Supplied records:
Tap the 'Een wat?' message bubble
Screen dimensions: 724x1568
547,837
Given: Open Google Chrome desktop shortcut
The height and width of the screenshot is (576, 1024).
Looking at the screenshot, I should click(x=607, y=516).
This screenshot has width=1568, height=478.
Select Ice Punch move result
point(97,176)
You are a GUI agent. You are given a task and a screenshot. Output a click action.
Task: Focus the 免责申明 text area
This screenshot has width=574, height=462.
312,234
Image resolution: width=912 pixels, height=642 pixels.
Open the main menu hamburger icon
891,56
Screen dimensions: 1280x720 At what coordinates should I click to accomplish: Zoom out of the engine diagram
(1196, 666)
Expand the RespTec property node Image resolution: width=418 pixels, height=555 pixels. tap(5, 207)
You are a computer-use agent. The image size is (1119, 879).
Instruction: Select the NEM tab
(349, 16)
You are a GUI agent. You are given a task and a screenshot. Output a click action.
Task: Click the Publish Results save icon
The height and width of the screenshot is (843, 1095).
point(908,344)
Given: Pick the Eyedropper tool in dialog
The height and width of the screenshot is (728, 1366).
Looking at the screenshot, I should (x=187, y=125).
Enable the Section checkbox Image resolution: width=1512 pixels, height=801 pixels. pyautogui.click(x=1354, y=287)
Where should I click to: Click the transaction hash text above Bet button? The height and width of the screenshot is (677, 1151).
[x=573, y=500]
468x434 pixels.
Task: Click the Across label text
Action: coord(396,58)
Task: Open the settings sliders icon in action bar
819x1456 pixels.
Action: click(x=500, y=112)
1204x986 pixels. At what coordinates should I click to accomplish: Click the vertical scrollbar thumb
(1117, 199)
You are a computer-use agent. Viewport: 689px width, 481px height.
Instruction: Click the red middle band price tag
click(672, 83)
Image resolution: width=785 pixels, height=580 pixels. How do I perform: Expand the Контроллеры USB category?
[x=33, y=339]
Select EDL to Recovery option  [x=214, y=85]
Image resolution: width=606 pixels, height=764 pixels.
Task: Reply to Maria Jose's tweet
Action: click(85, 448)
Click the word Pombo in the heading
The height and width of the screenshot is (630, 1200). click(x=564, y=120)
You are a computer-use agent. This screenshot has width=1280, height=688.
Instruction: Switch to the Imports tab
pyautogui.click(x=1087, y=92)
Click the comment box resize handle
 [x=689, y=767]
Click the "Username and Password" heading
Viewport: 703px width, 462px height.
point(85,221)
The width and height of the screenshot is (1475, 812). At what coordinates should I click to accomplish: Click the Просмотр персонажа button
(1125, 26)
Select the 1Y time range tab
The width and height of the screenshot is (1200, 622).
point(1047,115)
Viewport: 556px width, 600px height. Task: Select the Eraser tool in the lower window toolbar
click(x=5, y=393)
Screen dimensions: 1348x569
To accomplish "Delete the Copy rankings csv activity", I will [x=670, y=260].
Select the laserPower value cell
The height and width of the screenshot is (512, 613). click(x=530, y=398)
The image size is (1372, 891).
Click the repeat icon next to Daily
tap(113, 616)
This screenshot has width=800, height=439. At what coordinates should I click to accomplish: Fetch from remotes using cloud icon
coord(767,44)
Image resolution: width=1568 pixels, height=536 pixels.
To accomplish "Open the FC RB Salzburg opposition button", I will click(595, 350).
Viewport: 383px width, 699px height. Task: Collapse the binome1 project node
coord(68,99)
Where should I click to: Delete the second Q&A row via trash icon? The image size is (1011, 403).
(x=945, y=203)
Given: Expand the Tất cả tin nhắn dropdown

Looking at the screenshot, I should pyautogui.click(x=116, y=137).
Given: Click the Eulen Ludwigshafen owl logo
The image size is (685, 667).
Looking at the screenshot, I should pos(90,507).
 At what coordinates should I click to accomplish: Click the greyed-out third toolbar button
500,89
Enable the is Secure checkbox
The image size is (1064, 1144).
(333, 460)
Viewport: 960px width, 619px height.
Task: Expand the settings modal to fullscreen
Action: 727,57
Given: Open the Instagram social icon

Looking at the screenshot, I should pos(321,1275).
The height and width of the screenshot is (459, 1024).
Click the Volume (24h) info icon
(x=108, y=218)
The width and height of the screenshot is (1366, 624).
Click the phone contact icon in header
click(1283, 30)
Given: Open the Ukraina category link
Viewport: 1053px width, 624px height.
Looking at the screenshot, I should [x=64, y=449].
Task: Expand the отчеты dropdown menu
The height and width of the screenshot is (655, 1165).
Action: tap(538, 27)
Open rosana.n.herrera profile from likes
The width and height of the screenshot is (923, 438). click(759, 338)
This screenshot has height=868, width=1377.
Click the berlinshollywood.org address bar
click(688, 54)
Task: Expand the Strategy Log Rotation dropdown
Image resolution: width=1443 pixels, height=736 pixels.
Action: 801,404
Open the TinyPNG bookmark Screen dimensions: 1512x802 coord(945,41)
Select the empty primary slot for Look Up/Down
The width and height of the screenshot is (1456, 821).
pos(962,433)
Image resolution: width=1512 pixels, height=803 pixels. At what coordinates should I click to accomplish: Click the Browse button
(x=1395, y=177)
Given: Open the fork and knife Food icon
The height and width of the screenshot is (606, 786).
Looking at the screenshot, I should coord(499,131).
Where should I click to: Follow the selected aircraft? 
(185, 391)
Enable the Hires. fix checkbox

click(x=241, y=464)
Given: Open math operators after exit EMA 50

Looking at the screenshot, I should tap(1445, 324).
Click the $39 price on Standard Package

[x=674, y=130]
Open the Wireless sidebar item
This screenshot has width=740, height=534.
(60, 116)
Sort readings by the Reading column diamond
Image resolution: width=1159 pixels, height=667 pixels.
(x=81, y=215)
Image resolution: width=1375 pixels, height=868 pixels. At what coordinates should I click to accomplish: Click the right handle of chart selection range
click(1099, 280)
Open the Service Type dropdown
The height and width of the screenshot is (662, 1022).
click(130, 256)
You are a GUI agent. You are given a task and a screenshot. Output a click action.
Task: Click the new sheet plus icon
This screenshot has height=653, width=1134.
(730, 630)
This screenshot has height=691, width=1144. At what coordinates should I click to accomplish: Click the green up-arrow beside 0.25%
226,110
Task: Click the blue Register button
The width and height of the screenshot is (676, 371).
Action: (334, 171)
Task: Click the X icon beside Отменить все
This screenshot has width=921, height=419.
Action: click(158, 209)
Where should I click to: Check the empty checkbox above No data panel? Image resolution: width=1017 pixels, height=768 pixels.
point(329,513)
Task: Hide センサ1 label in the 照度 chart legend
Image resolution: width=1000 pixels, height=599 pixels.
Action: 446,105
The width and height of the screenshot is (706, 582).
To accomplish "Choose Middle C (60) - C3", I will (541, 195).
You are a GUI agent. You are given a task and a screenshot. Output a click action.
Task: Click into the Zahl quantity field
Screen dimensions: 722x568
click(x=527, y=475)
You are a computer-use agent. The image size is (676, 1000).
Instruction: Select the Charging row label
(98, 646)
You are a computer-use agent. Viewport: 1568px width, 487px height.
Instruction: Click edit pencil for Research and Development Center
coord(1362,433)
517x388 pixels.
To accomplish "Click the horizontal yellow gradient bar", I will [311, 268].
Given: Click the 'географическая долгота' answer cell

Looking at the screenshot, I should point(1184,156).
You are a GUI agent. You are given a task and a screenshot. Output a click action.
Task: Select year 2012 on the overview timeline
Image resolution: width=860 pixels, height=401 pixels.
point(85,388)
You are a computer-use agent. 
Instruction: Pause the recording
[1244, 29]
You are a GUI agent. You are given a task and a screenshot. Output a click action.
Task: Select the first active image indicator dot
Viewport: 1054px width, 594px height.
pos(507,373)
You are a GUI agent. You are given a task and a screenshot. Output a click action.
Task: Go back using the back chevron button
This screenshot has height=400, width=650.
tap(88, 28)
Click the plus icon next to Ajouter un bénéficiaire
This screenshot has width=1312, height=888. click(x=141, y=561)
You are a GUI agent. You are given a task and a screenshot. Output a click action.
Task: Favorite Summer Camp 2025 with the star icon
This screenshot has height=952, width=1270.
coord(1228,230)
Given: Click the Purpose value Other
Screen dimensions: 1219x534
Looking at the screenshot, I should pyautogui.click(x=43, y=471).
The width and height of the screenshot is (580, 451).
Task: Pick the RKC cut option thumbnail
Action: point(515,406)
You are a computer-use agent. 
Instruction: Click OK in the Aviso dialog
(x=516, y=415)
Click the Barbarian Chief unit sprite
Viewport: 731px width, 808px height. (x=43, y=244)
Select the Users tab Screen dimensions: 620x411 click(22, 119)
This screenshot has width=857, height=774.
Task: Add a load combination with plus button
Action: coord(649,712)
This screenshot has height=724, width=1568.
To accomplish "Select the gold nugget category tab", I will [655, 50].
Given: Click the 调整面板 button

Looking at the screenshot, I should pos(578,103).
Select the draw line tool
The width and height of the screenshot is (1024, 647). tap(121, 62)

Work order:
The lines above starting at the one that contains "Viewport: 1053px width, 624px height." and ending at the one that contains "This screenshot has height=868, width=1377." must be transcribed exactly, and no other lines may appear.

Written reply:
Viewport: 1053px width, 624px height.
Looking at the screenshot, I should [x=64, y=449].
Task: Expand the отчеты dropdown menu
The height and width of the screenshot is (655, 1165).
Action: tap(538, 27)
Open rosana.n.herrera profile from likes
The width and height of the screenshot is (923, 438). click(759, 338)
This screenshot has height=868, width=1377.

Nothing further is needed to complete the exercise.